#### GIVEN PASSAGE:
Furthermore, they did not find any sign of toxicity in the organs of treated embryos or mothers, and the survival rates of both were almost 100% with no significant increase in the release of most cytokines tested. How permanent was the edition? Four weeks after birth, they could detect large numbers of tdTomato-positive differentiated myofibers expressing desmin and laminin in the diaphragm (almost 51% of laminin-expressing cells) and back muscles (around 24% of laminin-positive cells), which must have developed from the transfected muscle stem cells observed two days after treatment.
However, when instead of Cre mRNA they injected Cas9 mRNA and gRNA loaded together in the LNPs, they found that the rates of tdTtomato expression were much lower. For example, in the kidney, the total number of transfected cells fell from over 5% (percentage of tdTomato in total kidney cells) to less than 0.5%. Disappointingly, they did not report data in diaphragm and skeletal muscle when using Cas9 mRNA. The authors argued that even such low rates of editing may be sufficient to restore function in the case of, for example, metabolic diseases and that edited cells may expand due to their proliferative advantage over non-edited cells.

#### DATA PROVIDED:
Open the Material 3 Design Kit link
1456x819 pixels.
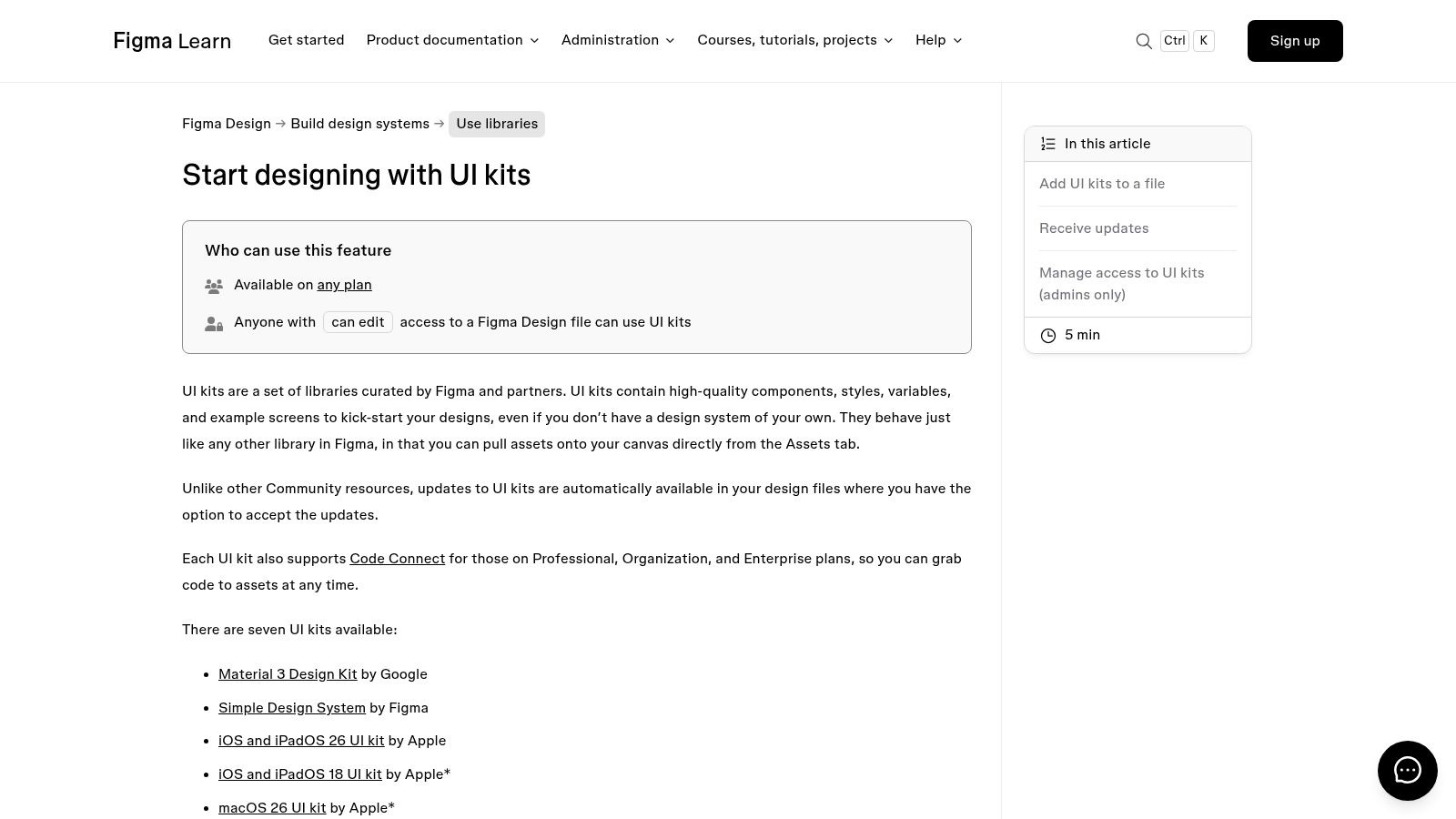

#### ASSIGNED TASK 1:
In the passage on prenatal gene editing with lipid nanoparticles, condense the paragraph beginning "However, when instead of Cre mRNA" into a short bulleted list that keeps its main facts.
#### ASSIGNED TASK 2:
Carry on the passage on prenatal gene editing with lipid nanoparticles, starting after its last sentence.

#### TASK ANSWER 1:
- When Cas9 mRNA and gRNA were loaded together in the LNPs instead of Cre mRNA, reporter expression was much lower.
- In the kidney, transfected cells dropped from over 5% of total kidney cells to under 0.5%.
- No data were reported for diaphragm or skeletal muscle with Cas9 mRNA.
- The authors argued that such low editing rates may still restore function in conditions like metabolic diseases.
- They also suggested that edited cells may expand because they have a proliferative advantage over non-edited cells.

#### TASK ANSWER 2:
A comparable low level of editing was recently reported by scientists in Pennsylvania (Carpenter et al., 2025) when treating a severe mouse model for Spinal Muscular Atrophy (SMA) with LNPs carrying the adenine base editor ABE8.8 mRNA and a single guide RNA (sgRNA) to induce full-length SMN expression at the fetal (E14) and neonatal stages (P8) in the nervous system. A maximum of 5% and of 3% of edition were achieved in the cortex of fetal and neonatal treated mice, respectively, whereas editing in the spinal cord was negligible. Nonetheless, it was sufficient to increase the survival of mice treated at the fetal stage, leaving the door open for further studies.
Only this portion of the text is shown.